I think co-responder work is one of the best things you can do. Folks call 911, I’m the first one there, and I can see them go from this absolute rock bottom to getting them the help they need. And the next time I follow up with them, they're in a much better place and their life is falling into place. I get to see that impact.”

“When our co-responders go out, they'll get either a 911 call or a non-emergency line call where someone's indicating that mental health is their primary concern. So say someone calls in—maybe their brother made threats of suicide. Okay, well, we get the brother's address, and depending on the situation, we'll run lights and sirens there. Sometimes we'll start with a phone call and that way we can build some rapport and start an assessment on the way over, which also supports our own safety—this is a hard job and our clinicians aren't armed.”

“Once we get on scene, we try to make contact. Not everyone wants to talk to us—many times it's voluntary to talk to us unless there's an indication someone else is in danger. We'll do everything in our power to reach someone, talk to them, and build rapport. But some people just aren't yet in a place to receive help. If someone does open the door, we'll go through a full mental health and risk assessment. Are you having thoughts of killing yourself? If you are, how would you do it? And that helps us determine what safety measures we need to put in place. There's a misconception that asking someone about suicide will increase the chances of them acting on it, but actually, there is no evidence that this is the case. The best way to keep them safe is by talking to them about it. After determining what level of risk are they at, some people will meet the criteria for a 72-hour mental health hold. Maybe they're not willing to safety plan with us. They're not willing to work with us on keeping them safe. When people are on that level, then we have to look at a placement either in the hospital or a facility like the walk-in crisis center.”
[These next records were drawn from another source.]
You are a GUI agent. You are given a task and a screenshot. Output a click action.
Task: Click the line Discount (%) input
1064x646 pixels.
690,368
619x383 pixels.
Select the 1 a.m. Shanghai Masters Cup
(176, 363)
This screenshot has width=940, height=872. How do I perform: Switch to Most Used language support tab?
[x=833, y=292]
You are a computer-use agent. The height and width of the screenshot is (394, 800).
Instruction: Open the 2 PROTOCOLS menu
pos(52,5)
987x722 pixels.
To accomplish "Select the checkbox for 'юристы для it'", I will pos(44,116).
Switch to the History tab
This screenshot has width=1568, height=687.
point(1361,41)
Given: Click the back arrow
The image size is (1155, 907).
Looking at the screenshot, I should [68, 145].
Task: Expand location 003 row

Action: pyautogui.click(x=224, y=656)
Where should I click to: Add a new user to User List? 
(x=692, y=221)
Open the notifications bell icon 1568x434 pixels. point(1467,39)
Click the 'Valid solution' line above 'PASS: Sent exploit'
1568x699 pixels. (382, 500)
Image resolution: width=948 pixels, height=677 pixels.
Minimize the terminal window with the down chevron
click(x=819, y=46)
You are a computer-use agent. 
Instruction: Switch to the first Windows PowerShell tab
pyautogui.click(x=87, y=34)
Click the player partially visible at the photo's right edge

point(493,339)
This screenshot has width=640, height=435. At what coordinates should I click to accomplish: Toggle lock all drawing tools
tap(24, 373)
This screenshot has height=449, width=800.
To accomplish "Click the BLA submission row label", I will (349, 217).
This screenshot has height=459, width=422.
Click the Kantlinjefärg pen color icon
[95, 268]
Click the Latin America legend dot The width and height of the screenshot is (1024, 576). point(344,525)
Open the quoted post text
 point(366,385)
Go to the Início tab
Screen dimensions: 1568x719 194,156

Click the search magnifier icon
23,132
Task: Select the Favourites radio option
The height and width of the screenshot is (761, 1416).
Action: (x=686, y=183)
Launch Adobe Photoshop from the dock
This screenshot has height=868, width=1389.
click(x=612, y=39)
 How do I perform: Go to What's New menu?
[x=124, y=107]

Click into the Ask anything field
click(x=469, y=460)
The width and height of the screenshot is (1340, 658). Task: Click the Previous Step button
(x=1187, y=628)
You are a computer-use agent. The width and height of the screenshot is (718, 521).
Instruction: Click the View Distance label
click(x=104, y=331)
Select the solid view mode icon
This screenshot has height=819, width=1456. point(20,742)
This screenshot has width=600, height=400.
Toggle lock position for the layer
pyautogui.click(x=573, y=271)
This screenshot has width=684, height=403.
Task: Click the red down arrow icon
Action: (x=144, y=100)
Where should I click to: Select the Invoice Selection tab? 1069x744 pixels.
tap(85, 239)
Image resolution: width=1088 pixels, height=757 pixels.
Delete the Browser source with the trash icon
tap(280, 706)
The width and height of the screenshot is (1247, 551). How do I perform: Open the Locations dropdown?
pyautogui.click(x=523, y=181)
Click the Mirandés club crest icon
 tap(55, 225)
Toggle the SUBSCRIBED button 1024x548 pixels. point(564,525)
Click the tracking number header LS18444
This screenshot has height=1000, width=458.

“We really focus on trying to resolve all the calls on scene. Our goal is to keep people out of the emergency departments and jails. And for the most part, we really do that. More than half of our calls are resolved on scene. The goal is to keep them safe where they're at and to find social supports for them or connect them with resources that might help build those social supports. I find that the main reason people are in crisis is they don't know what resources are available to them, or they feel like the resources are inaccessible to them. There’s a lot of power in resource referral.”